Pseudo-Chrysostomus
Catena Aurea · Matthäusevangelium 8
1 Als er aber vom Berg herabstieg, folgten ihm große Volksscharen. 2 Da kam ein Aussätziger, fiel vor ihm nieder und sagte: Herr, wenn du willst, kannst du mich rein machen. 3 Da streckte er seine Hand aus, berührte ihn und sagte: Ich will; sei rein! Sofort wurde er von seinem Aussatz rein. 4 Da sagte Jesus zu ihm: Hüte dich, es jemand zu sagen, sondern geh, zeige dich dem Priester und bringe die Gabe dar, die Mose vorgeschrieben hat, zum Zeugnis für sie.
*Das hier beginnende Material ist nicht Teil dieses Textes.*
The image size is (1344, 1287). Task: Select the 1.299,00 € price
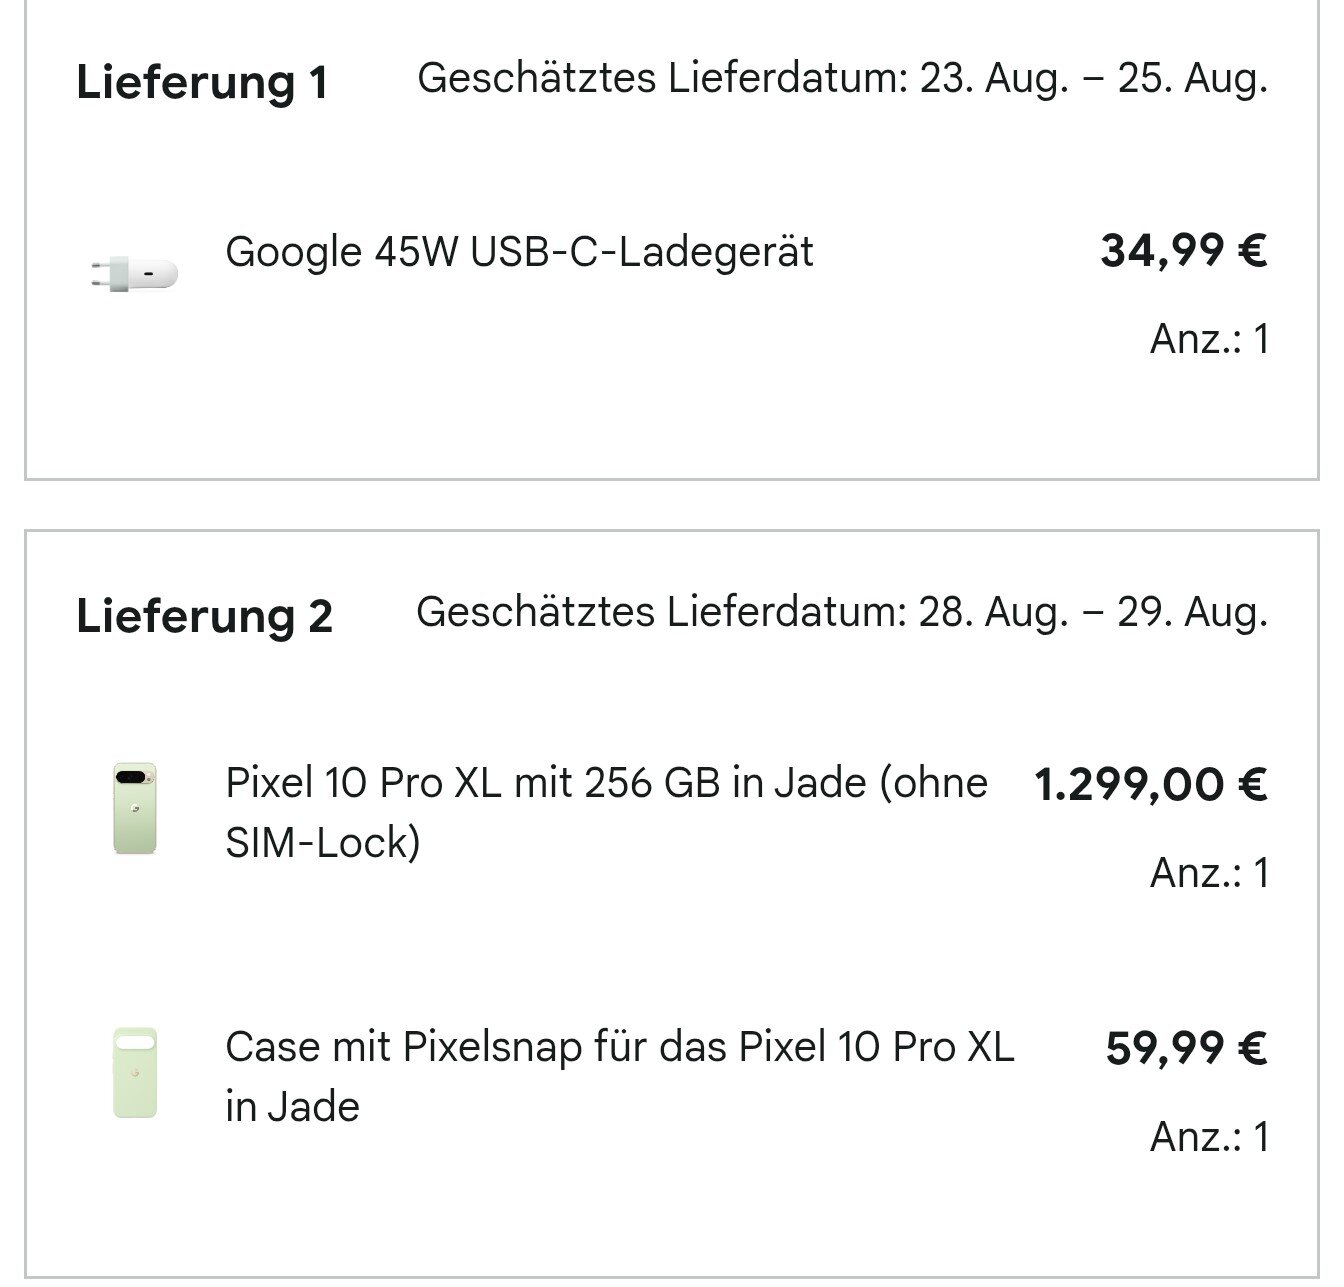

Und so vergalt er einem geistlichen Arzt mit geistlichem Lohn; denn wie Ärzte durch Geld gewonnen werden, so Er durch Gebet. Wir opfern Gott nichts Würdigeres als treues Gebet. Wenn er sagt: „Wenn du willst“, besteht kein Zweifel, dass Christi Wille zu jedem guten Werk bereit ist; nur ob jene Heilung für ihn zuträglich wäre, ist fraglich, weil körperliche Gesundheit nicht für alle gut ist. „Wenn du willst“ bedeutet also so viel wie: Ich glaube, dass Du willst, was gut ist, aber ich weiß nicht, ob dies, was ich für mich begehre, gut ist.